• [DIRECTION]: Copy each of the records below word for word, with nothing changed, added, or left out.

• [DATA SECTION]:

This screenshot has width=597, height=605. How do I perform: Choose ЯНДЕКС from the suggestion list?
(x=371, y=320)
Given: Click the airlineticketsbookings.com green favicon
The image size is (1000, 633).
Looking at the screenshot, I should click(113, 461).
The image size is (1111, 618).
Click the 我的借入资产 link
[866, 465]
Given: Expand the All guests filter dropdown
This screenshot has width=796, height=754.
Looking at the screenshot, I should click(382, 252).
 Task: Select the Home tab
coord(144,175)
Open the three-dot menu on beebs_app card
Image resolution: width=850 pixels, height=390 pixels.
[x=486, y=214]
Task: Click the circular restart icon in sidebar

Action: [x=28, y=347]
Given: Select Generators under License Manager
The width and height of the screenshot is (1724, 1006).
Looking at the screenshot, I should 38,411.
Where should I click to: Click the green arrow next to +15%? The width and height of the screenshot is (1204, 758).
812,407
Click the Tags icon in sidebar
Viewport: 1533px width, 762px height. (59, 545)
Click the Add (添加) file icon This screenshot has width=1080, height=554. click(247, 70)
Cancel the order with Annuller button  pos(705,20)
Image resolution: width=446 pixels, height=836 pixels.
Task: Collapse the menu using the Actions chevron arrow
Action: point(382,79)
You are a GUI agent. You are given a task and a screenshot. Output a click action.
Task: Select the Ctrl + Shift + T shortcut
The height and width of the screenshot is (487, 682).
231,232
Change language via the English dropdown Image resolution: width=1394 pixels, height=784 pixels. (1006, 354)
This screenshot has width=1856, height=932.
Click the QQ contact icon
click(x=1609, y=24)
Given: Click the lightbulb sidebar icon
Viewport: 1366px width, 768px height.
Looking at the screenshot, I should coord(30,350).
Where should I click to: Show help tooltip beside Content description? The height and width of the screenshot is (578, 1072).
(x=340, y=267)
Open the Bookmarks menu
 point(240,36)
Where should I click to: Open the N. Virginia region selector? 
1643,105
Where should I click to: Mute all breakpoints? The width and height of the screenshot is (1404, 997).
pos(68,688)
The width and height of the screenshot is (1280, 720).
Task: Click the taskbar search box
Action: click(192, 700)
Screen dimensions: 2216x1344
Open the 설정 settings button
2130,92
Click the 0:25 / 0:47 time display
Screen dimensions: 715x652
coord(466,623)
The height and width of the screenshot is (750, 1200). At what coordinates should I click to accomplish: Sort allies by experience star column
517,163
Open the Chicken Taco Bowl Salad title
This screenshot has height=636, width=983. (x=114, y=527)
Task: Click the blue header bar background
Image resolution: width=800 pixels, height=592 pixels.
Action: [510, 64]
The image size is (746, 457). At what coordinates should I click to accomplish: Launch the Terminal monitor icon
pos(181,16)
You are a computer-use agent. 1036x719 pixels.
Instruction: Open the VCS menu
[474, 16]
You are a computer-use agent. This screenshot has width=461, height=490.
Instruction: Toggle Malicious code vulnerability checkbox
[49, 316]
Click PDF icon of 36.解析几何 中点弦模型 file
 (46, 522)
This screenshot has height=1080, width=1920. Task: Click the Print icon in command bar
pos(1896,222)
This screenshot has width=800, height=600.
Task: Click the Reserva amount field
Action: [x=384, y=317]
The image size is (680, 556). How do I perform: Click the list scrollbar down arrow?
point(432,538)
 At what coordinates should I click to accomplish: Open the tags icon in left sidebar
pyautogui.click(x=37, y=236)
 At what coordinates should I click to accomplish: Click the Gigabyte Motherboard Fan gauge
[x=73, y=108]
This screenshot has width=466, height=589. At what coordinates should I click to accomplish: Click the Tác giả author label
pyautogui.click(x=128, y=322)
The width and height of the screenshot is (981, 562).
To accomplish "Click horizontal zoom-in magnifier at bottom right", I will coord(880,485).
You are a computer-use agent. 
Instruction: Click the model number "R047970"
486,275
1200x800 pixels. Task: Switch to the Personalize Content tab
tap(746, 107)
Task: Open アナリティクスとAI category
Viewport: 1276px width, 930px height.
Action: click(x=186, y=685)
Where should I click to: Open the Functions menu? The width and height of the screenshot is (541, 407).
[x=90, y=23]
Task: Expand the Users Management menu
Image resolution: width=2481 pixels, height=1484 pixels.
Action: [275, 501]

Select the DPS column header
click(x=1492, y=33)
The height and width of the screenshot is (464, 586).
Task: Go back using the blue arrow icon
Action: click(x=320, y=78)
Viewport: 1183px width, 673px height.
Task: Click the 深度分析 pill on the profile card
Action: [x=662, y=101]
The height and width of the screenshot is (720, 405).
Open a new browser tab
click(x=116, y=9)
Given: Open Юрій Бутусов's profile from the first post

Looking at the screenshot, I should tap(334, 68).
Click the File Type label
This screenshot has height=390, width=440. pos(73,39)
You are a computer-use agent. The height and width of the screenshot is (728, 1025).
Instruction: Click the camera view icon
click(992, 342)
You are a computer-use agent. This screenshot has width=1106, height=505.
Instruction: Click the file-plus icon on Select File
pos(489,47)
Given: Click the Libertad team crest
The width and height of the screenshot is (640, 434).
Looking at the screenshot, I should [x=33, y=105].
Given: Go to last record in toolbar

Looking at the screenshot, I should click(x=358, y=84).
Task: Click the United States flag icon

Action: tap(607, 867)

• [THE OUTPUT]:
This screenshot has width=597, height=605. How do I perform: Choose ЯНДЕКС from the suggestion list?
(x=371, y=320)
Given: Click the airlineticketsbookings.com green favicon
The image size is (1000, 633).
Looking at the screenshot, I should click(113, 461).
The image size is (1111, 618).
Click the 我的借入资产 link
[866, 465]
Given: Expand the All guests filter dropdown
This screenshot has width=796, height=754.
Looking at the screenshot, I should click(382, 252).
 Task: Select the Home tab
coord(144,175)
Open the three-dot menu on beebs_app card
Image resolution: width=850 pixels, height=390 pixels.
[x=486, y=214]
Task: Click the circular restart icon in sidebar

Action: [x=28, y=347]
Given: Select Generators under License Manager
The width and height of the screenshot is (1724, 1006).
Looking at the screenshot, I should 38,411.
Where should I click to: Click the green arrow next to +15%? The width and height of the screenshot is (1204, 758).
812,407
Click the Tags icon in sidebar
Viewport: 1533px width, 762px height. (59, 545)
Click the Add (添加) file icon This screenshot has width=1080, height=554. click(247, 70)
Cancel the order with Annuller button  pos(705,20)
Image resolution: width=446 pixels, height=836 pixels.
Task: Collapse the menu using the Actions chevron arrow
Action: point(382,79)
You are a GUI agent. You are given a task and a screenshot. Output a click action.
Task: Select the Ctrl + Shift + T shortcut
The height and width of the screenshot is (487, 682).
231,232
Change language via the English dropdown Image resolution: width=1394 pixels, height=784 pixels. (1006, 354)
This screenshot has width=1856, height=932.
Click the QQ contact icon
click(x=1609, y=24)
Given: Click the lightbulb sidebar icon
Viewport: 1366px width, 768px height.
Looking at the screenshot, I should coord(30,350).
Where should I click to: Show help tooltip beside Content description? The height and width of the screenshot is (578, 1072).
(x=340, y=267)
Open the Bookmarks menu
 point(240,36)
Where should I click to: Open the N. Virginia region selector? 
1643,105
Where should I click to: Mute all breakpoints? The width and height of the screenshot is (1404, 997).
pos(68,688)
The width and height of the screenshot is (1280, 720).
Task: Click the taskbar search box
Action: click(192, 700)
Screen dimensions: 2216x1344
Open the 설정 settings button
2130,92
Click the 0:25 / 0:47 time display
Screen dimensions: 715x652
coord(466,623)
The height and width of the screenshot is (750, 1200). At what coordinates should I click to accomplish: Sort allies by experience star column
517,163
Open the Chicken Taco Bowl Salad title
This screenshot has height=636, width=983. (x=114, y=527)
Task: Click the blue header bar background
Image resolution: width=800 pixels, height=592 pixels.
Action: [510, 64]
The image size is (746, 457). At what coordinates should I click to accomplish: Launch the Terminal monitor icon
pos(181,16)
You are a computer-use agent. 1036x719 pixels.
Instruction: Open the VCS menu
[474, 16]
You are a computer-use agent. This screenshot has width=461, height=490.
Instruction: Toggle Malicious code vulnerability checkbox
[49, 316]
Click PDF icon of 36.解析几何 中点弦模型 file
 (46, 522)
This screenshot has height=1080, width=1920. Task: Click the Print icon in command bar
pos(1896,222)
This screenshot has width=800, height=600.
Task: Click the Reserva amount field
Action: [x=384, y=317]
The image size is (680, 556). How do I perform: Click the list scrollbar down arrow?
point(432,538)
 At what coordinates should I click to accomplish: Open the tags icon in left sidebar
pyautogui.click(x=37, y=236)
 At what coordinates should I click to accomplish: Click the Gigabyte Motherboard Fan gauge
[x=73, y=108]
This screenshot has width=466, height=589. At what coordinates should I click to accomplish: Click the Tác giả author label
pyautogui.click(x=128, y=322)
The width and height of the screenshot is (981, 562).
To accomplish "Click horizontal zoom-in magnifier at bottom right", I will coord(880,485).
You are a computer-use agent. 
Instruction: Click the model number "R047970"
486,275
1200x800 pixels. Task: Switch to the Personalize Content tab
tap(746, 107)
Task: Open アナリティクスとAI category
Viewport: 1276px width, 930px height.
Action: click(x=186, y=685)
Where should I click to: Open the Functions menu? The width and height of the screenshot is (541, 407).
[x=90, y=23]
Task: Expand the Users Management menu
Image resolution: width=2481 pixels, height=1484 pixels.
Action: [275, 501]

Select the DPS column header
click(x=1492, y=33)
The height and width of the screenshot is (464, 586).
Task: Go back using the blue arrow icon
Action: click(x=320, y=78)
Viewport: 1183px width, 673px height.
Task: Click the 深度分析 pill on the profile card
Action: [x=662, y=101]
The height and width of the screenshot is (720, 405).
Open a new browser tab
click(x=116, y=9)
Given: Open Юрій Бутусов's profile from the first post

Looking at the screenshot, I should tap(334, 68).
Click the File Type label
This screenshot has height=390, width=440. pos(73,39)
You are a computer-use agent. The height and width of the screenshot is (728, 1025).
Instruction: Click the camera view icon
click(992, 342)
You are a computer-use agent. This screenshot has width=1106, height=505.
Instruction: Click the file-plus icon on Select File
pos(489,47)
Given: Click the Libertad team crest
The width and height of the screenshot is (640, 434).
Looking at the screenshot, I should [x=33, y=105].
Given: Go to last record in toolbar

Looking at the screenshot, I should click(x=358, y=84).
Task: Click the United States flag icon

Action: tap(607, 867)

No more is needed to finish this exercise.